Kevin David/A7 Press/FolhapressKevin David/A7 Press/FolhapressO Ministério Público viu indícios de crime na negociação da Covaxin, ao custo de 80,7 reais por dose
Maximiano não é o único personagem enrolado em confusões pretéritas. O próprio deputado Luis Miranda, que agora ameaça implodir o governo, já foi acusado de aplicar golpes no Brasil e nos Estados Unidos, onde vivia antes de ser eleito em 2018 na onda do bolsonarismo e do discurso de renovação da política. Miranda vendia cursos nas redes sociais em que ensinava a “ganhar dinheiro fácil”. O parlamentar era, até recentemente, recebido com tapete vermelho nos principais gabinetes do governo e passeava de moto com o presidente, além de frequentar o Palácio da Alvorada. Miranda diz que, depois de ter levado a Bolsonaro as evidências de irregularidades na aquisição das vacinas, o tratamento mudou. Até promessas de repasses de recursos para projetos apadrinhados por ele deixaram de ser cumpridas.

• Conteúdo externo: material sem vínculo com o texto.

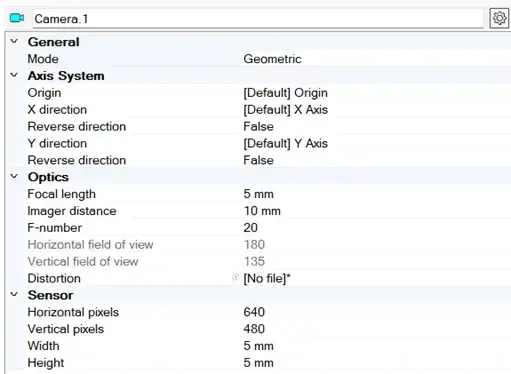This screenshot has width=511, height=374.
Task: Select the X direction value
Action: click(286, 110)

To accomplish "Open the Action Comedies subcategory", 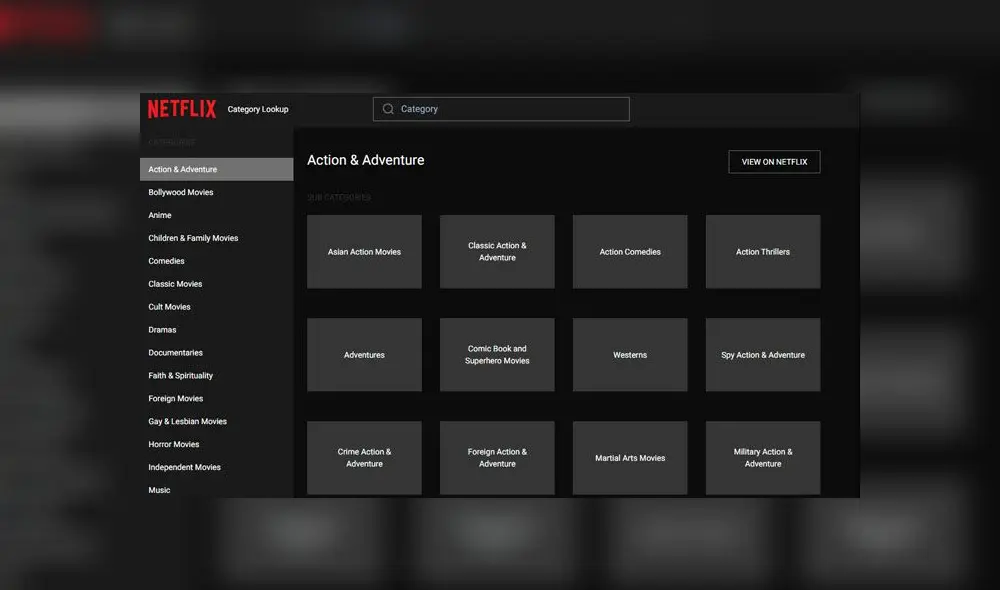I will pos(630,251).
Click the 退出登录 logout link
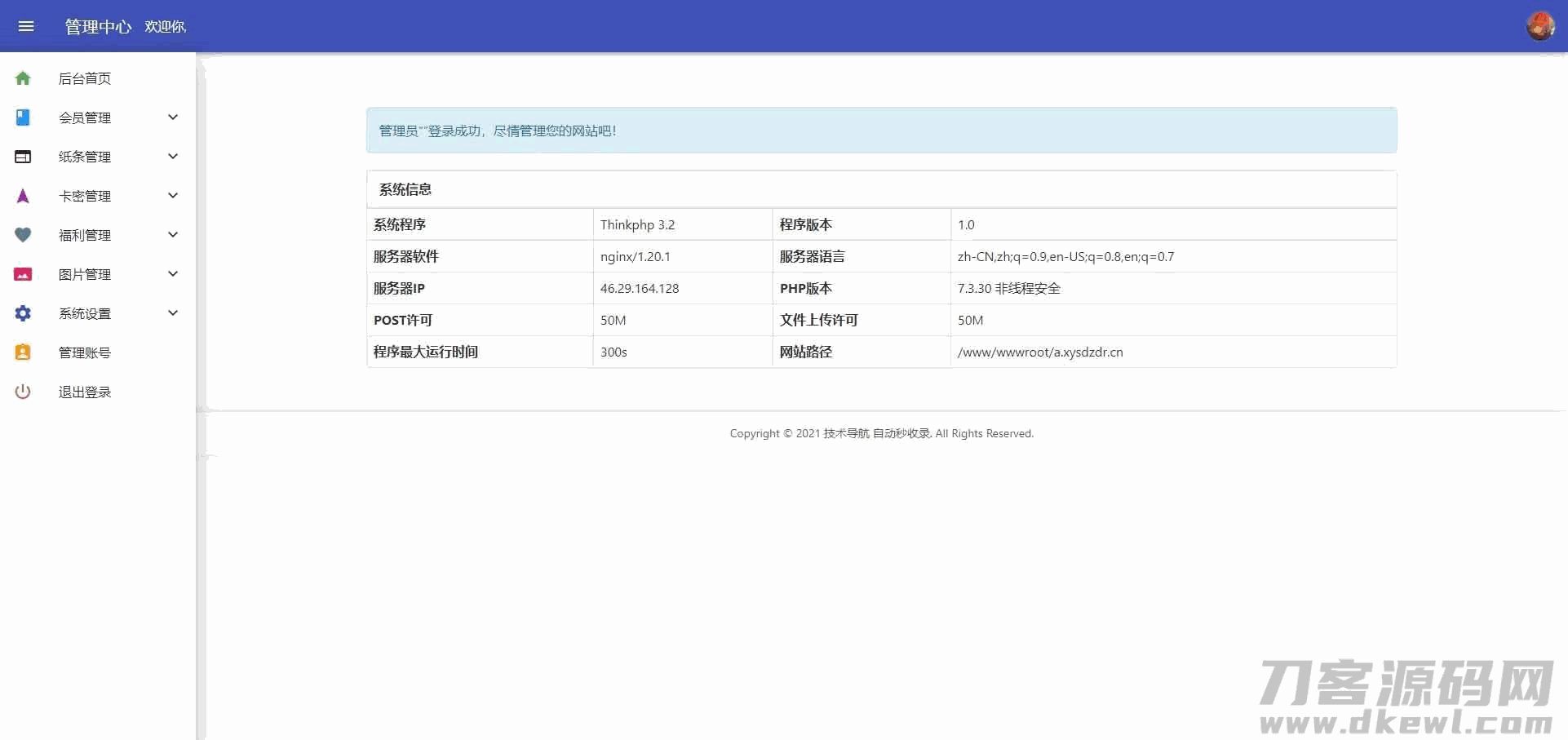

As reações do governo ao longo da semana evidenciam que a cúpula do poder em Brasília está atordoada com o que o deputado disse e ainda poderá dizer. Primeiro, Bolsonaro resolveu se livrar do queimado ministro do Meio Ambiente, Ricardo Salles, que pediu demissão exatamente no mesmo dia em que o deputado expôs publicamente a trama. Na sequência, coube ao ministro da Secretaria-Geral da Presidência da República, Onyx Lorenzoni, em tom intimidatório, dizer que os documentos apresentados pelo deputado e seu irmão eram falsos e informar que Bolsonaro, agora sim, pediria à Polícia Federal e à Procuradoria-Geral da República, para investigar a dupla por “denunciação caluniosa”“O governo Bolsonaro vai continuar, sim, sem corrupção”, disse o ministro.

Em seu acesso de fúria, Lorenzoni deixou escapar a palavra mágica que preocupa o governo e, sobretudo, o presidente: corrupção. Bolsonaro está em pânico porque sabe que o escândalo da Covaxin e suas possíveis digitais em um caso de roubo e desvio de dinheiro público podem mudar o humor do Congresso Nacional e até embalar um até há pouco improvável processo de impeachment. As próximas semanas serão de tensão elevada em Brasília – na CPI da Covid e fora dela.